▶ Exercise description
Each line of the data must be written out again verbatim; no image belongs in the copy.

Records from a collection
^^^^^^^^

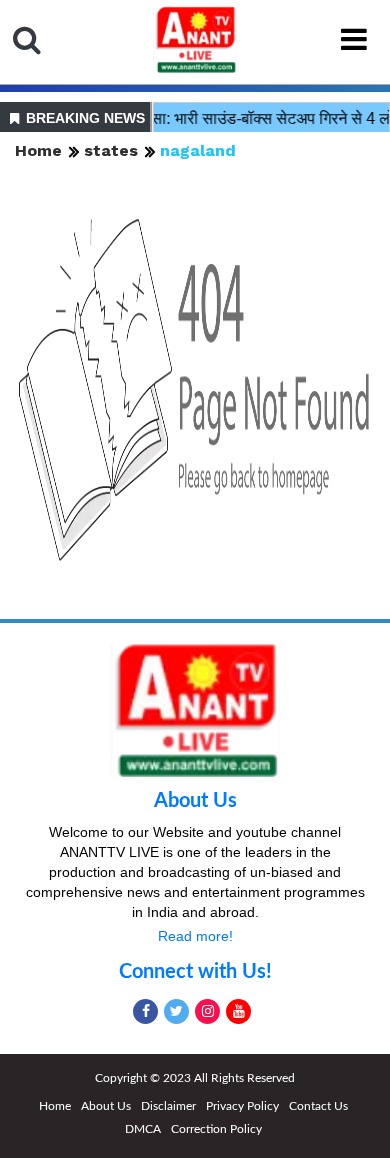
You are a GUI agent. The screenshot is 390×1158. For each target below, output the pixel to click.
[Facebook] (145, 1011)
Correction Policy (216, 1129)
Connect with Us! (195, 972)
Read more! (195, 936)
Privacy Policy (242, 1106)
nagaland (198, 150)
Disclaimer (168, 1106)
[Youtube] (238, 1011)
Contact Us (318, 1106)
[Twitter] (176, 1011)
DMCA (143, 1129)
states (111, 150)
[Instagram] (207, 1011)
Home (38, 150)
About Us (195, 801)
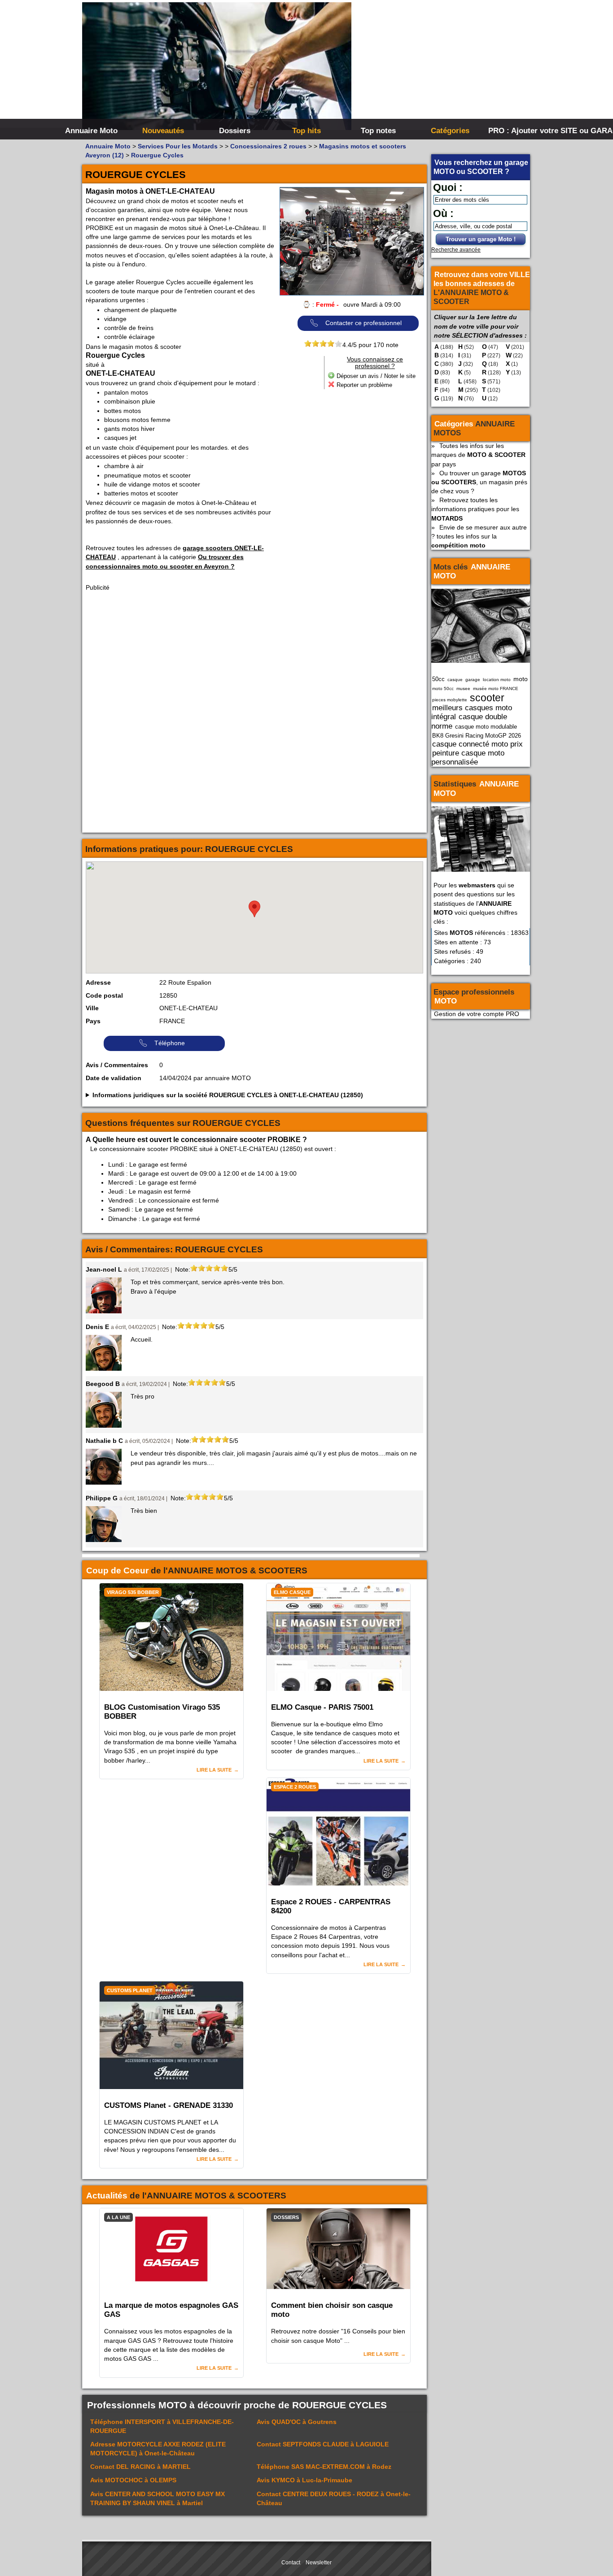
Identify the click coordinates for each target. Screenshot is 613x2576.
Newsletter (319, 2562)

^^^^^^^^

▶ Expected output
You are a GUI agent. The screenshot is 390×1158. For each target below, output the pixel to click.
[Facebook] (145, 1011)
Correction Policy (216, 1129)
Connect with Us! (195, 972)
Read more! (195, 936)
Privacy Policy (242, 1106)
nagaland (198, 150)
Disclaimer (168, 1106)
[Youtube] (238, 1011)
Contact Us (318, 1106)
[Twitter] (176, 1011)
DMCA (143, 1129)
states (111, 150)
[Instagram] (207, 1011)
Home (38, 150)
About Us (195, 801)
Identify the click coordinates for each target. Screenshot is 613x2576.
Newsletter (319, 2562)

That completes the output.